Turkovac ile ilgili değerlendirmede de bulunan Türkkan, söz konusu aşı için yeterli veri bulunmadığı belirtti ve ekledi; “Bilimde net rakamlar olmalı. Net sayılar açıklanmalıydı. Ama şöyle bir algı yaratılıyor ki sanki biz yerli, ürettiğimiz aşıya karşıymışız gibi gösteriliyor. Biz geçmişte üretip dünyaya verdiğimiz aşılarla gurur duyuyoruz. Turkovac için yeterli bilgi paylaşılsa, araştırmalar bilime uygun yapılsa desteklemememiz için bir neden olmaz.”

800 bin kişi üzerinde yapılan bir araştırmanın sonuçlarından bahseden Doç. Dr. Türkkan, “Korona geçirenler mi daha kötü durumda yoksa aşı olanlar mı şeklinde bir araştırma ve korona geçirenler aşı olanlara göre 166 kat daha çok sıkıntı yaşıyor. Aşının iddia edilen yan etkilerinin, koronanın sebep olduğu olumsuzluklardan çok daha az” ifadelerini kullandı.

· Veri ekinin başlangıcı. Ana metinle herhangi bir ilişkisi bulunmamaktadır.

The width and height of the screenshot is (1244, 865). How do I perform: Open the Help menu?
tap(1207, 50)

GENÇLER İNTİHAR ETMEYE BAŞLADI!

Hekimlerin haklarının istediğini de hatırlatan Türkkan, “Pandeminin başında 3 gün alkışlandık. Hakkınızı ödeyemeyiz dediler ve ödemediler! Halkımızın bizim aldığımızı zannettiği rakamları doktorlar almıyor. Döner sermayelerinin büyük bir bölümü ödenemiyor zaten. Bir de diğer meslek dallarıyla saat bazında değerlendirdiğinizde aslında hekimlerin, sağlık çalışanlarının aldığı ücret çok düşük. Biz sadece hakkımızı istiyoruz. Her yıl binden fazla genç hekim yurtdışına çıkmanın yollarını arıyor. Genç meslektaşlarımız bizlerden yurtdışına gitmek için referans mektubu istiyor, odamızdan belge istiyor” dedi.

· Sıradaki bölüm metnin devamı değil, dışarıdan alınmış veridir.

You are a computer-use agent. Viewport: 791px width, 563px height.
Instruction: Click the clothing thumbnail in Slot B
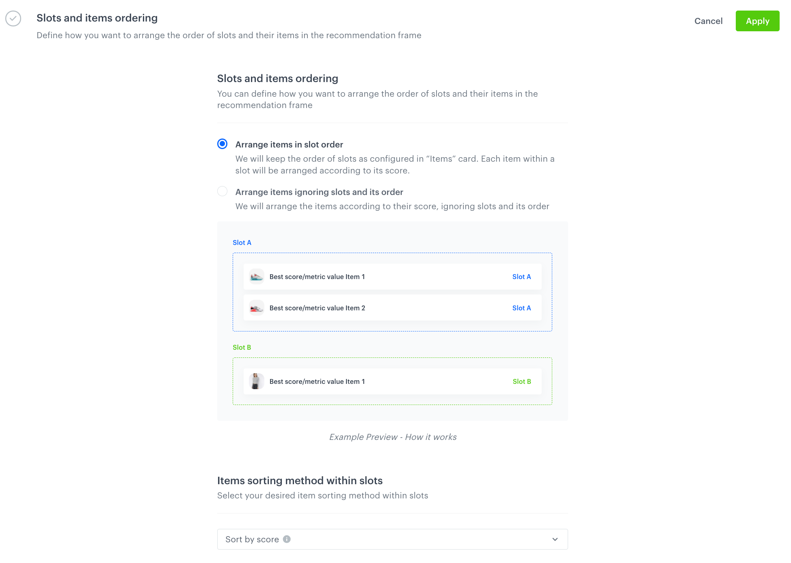point(256,381)
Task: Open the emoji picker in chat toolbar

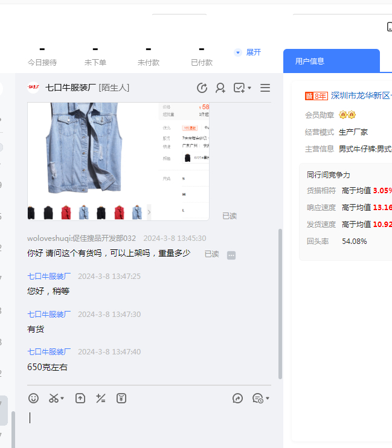Action: (34, 398)
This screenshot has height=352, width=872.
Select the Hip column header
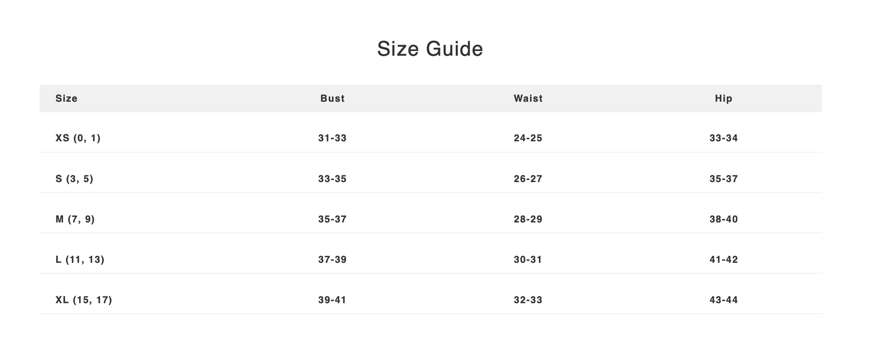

“Yurtdışına gidip daha iyi bir hayat kurmak isteyen gençlerimiz var. Ülkemizde intihar eden gençler var. Gençler arasında hayattan hoşnutsuzluk ve hayatı terketmek bir seçenek hale gelmeye başladı” diye konuşan Alpaslan Türkkan, ülkenin genel durumunun iyileştirilmesi gerektiğini, gençlerin geleceğe yönelik umutlarının artırılması yönünde adımlar atılması gerektiğini söyledi.

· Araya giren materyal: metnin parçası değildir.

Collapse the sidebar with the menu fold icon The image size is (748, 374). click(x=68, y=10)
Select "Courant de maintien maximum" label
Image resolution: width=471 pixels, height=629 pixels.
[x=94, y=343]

Sağlıkta şiddet konusuna da değinen Türkkan, geçtiğimiz günlerde bir sokak röportajında en büyük zenginliğin doktorları dövebilmek olduğunu söyleyen vatandaşların olduğu bir toplumla karşı karşıya olduklarını söyledi. Türkkan, bunun önüne geçilebilmesi için gerekli yasal düzenlemelerin bir an önec yapılması gerektiğini sözlerine ekledi.